**What you should do**. Copy each line below in which the string "computer" occurs.

**Given data**.
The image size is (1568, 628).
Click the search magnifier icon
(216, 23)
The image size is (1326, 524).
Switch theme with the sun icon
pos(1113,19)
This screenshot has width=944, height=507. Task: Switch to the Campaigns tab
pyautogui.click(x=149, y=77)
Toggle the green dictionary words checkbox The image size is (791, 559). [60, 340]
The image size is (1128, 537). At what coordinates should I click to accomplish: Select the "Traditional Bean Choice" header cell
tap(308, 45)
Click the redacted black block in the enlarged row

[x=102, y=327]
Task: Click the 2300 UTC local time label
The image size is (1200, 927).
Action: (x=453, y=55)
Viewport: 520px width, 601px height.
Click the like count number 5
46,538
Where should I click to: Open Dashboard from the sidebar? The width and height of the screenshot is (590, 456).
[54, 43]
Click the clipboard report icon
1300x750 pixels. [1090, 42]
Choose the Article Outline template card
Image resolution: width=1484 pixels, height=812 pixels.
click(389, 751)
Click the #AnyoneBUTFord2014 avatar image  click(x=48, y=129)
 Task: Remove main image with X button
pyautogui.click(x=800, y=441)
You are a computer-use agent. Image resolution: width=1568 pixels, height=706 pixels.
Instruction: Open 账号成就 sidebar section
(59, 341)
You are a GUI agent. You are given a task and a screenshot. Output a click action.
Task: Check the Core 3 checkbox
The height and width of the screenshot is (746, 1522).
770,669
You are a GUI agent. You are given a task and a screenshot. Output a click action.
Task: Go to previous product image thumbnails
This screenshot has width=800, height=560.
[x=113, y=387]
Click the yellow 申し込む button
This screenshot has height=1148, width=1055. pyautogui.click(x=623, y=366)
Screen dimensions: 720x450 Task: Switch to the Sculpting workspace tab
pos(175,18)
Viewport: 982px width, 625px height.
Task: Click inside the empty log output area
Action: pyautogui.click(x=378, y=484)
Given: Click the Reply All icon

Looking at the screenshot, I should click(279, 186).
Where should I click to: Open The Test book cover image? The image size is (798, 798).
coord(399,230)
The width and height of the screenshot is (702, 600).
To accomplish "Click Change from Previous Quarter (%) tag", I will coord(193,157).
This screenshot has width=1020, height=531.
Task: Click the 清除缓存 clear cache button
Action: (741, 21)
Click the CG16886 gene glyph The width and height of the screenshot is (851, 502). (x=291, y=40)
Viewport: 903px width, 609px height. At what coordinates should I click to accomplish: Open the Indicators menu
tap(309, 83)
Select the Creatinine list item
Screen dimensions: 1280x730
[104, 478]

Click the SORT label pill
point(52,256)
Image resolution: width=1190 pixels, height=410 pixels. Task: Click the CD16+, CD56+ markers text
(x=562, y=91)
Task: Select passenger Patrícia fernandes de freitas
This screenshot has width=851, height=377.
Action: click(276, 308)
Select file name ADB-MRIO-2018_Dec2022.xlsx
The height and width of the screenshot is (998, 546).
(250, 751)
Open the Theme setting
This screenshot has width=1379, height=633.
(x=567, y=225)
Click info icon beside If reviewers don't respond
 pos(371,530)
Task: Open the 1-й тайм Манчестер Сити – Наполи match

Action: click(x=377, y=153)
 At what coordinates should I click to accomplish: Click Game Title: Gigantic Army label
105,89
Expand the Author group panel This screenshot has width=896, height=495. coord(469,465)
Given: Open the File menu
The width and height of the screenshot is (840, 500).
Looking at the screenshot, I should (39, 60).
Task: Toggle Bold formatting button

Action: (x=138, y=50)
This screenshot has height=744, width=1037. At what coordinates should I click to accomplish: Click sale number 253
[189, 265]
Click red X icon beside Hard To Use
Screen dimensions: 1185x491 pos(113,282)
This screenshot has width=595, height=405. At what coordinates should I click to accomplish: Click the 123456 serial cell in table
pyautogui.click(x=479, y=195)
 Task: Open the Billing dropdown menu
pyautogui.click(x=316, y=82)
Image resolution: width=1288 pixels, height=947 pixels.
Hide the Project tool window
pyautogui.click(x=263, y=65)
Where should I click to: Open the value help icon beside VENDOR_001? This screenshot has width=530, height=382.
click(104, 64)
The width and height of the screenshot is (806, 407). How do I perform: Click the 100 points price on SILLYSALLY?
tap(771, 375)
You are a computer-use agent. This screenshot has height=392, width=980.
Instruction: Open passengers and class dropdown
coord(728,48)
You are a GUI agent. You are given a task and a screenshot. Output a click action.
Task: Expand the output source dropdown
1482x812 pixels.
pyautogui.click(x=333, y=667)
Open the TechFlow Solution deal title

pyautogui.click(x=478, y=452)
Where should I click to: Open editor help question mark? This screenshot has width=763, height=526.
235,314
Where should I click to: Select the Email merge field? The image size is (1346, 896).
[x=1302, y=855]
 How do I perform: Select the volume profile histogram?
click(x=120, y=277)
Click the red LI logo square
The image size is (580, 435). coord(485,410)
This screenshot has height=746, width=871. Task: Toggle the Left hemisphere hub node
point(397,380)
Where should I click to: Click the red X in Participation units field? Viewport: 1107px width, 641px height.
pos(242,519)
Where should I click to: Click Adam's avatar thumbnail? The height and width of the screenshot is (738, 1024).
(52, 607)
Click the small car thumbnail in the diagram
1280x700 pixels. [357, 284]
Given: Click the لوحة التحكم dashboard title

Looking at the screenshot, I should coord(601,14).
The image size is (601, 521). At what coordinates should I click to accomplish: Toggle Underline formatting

**Result**.
You are a computer-use agent. Image resolution: width=1568 pixels, height=706 pixels.
You are a computer-use agent. This screenshot has height=392, width=980.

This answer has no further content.